Complex numbers can be represented in more than one way. The polar form is particularly elegant and useful in performing operations like multiplication and division. Instead of expressing a complex number as a sum of its real and imaginary parts, the polar form uses a radius (or magnitude) and an angle. This gives it a form of \( r(\cos \theta + i \sin \theta) \) or alternatively \( r e^{i\theta} \).

Here, \( r \) is the magnitude of the complex number. It represents the distance from the origin to the point in the complex plane. On the other hand, \( \theta \) (theta) denotes the angle made with the positive real axis. This angle is typically measured in radians.

In our example, \( z_1 \) has a polar form of \( 1(\cos \frac{\pi}{4} + i \sin \frac{\pi}{4}) \) and \( z_2 \) is represented by \( 1(\cos \frac{3\pi}{4} + i \sin \frac{3\pi}{4}) \). This form highlights both the direction of the vector representation of the complex number and its magnitude.

When dealing with the product of two complex numbers in polar form, it becomes extraordinarily simple. The key is to multiply their magnitudes and add their angles. This operation reflects how angles add when two vectors are combined directionally.
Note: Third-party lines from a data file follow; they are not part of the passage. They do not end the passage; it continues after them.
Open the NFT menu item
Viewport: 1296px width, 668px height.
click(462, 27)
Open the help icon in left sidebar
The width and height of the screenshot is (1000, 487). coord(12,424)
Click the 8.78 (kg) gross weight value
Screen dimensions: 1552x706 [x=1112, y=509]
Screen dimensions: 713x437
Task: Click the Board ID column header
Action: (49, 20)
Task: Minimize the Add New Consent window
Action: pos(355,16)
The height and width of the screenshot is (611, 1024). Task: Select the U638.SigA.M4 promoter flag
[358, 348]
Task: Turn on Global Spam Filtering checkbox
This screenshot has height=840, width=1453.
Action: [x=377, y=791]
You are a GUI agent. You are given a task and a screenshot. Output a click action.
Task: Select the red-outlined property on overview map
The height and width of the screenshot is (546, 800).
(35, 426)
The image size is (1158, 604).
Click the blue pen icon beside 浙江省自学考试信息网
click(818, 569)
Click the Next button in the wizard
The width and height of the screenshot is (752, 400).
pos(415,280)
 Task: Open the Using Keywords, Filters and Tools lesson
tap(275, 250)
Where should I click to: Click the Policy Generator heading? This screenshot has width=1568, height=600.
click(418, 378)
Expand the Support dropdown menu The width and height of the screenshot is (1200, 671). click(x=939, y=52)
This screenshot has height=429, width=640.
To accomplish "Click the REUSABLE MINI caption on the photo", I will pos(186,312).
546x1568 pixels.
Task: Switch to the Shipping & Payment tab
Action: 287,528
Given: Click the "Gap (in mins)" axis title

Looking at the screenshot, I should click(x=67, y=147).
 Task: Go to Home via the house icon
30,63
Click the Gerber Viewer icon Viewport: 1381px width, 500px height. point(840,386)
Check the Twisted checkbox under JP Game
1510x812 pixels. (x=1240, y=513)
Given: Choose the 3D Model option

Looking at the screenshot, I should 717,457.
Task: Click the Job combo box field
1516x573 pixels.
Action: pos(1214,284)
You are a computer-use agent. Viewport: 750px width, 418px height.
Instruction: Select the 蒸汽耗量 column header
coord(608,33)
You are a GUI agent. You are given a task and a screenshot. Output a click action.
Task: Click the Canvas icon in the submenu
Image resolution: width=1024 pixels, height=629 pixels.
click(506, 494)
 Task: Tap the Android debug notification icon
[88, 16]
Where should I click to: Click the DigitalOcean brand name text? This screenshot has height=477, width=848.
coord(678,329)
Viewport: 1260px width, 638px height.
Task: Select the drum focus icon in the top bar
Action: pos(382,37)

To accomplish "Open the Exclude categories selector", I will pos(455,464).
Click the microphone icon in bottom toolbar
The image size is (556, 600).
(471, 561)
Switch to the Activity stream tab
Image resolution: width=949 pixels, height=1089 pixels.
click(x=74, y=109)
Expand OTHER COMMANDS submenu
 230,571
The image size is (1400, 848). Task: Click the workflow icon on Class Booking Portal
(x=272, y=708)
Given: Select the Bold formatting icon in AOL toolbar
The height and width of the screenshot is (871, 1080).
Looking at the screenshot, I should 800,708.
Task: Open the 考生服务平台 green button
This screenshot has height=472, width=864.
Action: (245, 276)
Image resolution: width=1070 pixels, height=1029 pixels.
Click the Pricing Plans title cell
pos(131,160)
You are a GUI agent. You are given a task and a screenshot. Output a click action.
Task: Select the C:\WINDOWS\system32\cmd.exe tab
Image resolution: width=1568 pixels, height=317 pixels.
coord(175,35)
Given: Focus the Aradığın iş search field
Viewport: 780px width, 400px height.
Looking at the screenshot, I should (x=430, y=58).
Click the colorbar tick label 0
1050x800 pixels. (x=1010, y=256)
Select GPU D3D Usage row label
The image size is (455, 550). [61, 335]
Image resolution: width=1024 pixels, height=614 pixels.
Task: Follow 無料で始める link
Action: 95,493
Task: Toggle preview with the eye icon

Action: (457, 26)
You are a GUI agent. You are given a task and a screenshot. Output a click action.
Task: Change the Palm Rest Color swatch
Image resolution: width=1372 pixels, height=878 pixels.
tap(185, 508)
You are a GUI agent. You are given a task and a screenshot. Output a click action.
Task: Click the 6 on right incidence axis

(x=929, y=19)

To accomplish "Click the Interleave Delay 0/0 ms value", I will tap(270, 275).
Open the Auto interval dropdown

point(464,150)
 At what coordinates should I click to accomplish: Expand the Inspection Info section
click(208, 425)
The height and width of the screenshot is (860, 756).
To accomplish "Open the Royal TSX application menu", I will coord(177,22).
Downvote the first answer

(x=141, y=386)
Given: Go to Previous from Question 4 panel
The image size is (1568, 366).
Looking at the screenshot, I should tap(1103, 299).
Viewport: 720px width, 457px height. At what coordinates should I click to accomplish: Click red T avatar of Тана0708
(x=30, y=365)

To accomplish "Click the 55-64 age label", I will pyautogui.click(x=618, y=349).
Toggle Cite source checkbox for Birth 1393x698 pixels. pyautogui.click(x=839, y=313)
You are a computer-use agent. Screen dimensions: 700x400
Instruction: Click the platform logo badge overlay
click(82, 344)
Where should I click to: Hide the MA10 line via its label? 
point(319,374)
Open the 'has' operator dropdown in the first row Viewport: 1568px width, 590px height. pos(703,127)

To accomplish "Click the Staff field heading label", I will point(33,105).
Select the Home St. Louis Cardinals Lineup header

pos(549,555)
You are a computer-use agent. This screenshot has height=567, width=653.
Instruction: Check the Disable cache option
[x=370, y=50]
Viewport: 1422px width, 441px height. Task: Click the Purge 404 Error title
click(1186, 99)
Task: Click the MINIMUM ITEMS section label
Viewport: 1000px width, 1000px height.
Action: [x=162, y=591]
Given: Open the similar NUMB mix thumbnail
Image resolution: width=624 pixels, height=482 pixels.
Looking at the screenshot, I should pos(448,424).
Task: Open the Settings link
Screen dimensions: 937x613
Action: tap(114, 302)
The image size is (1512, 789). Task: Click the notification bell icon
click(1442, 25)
Mathematically, if you have two complex numbers \( z_1 = r_1(\cos \theta_1 + i \sin \theta_1) \) and \( z_2 = r_2(\cos \theta_2 + i \sin \theta_2) \), the product \( z_1 z_2 \) becomes:

\[ r_1 r_2 \left( \cos(\theta_1 + \theta_2) + i \sin(\theta_1 + \theta_2) \right) \]

In our specific instance, \( z_1 z_2 = 1(\cos \pi + i \sin \pi) = -1 \). Here, since both magnitudes are 1, the multiplication effect mainly influences the angle, resulting in a rotation on the complex plane without stretching.

Dividing one complex number by another becomes equally straightforward using the polar form, as you work with their magnitudes and angles. For the quotient, you divide their magnitudes and subtract their angles. Consider two complex numbers \( z_1 = r_1(\cos \theta_1 + i \sin \theta_1) \) and \( z_2 = r_2(\cos \theta_2 + i \sin \theta_2) \). The division \( \frac{z_1}{z_2} \) is computed as:

\[\frac{r_1}{r_2} \left( \cos(\theta_1 - \theta_2) + i \sin(\theta_1 - \theta_2) \right)\]

In the given problem, this results in the computation \( \frac{z_1}{z_2} = 1(\cos\left(-\frac{\pi}{2}\right) + i \sin\left(-\frac{\pi}{2}\right)) = -i \). Notice how the negative angle translates into a clockwise rotation, leading to our final result.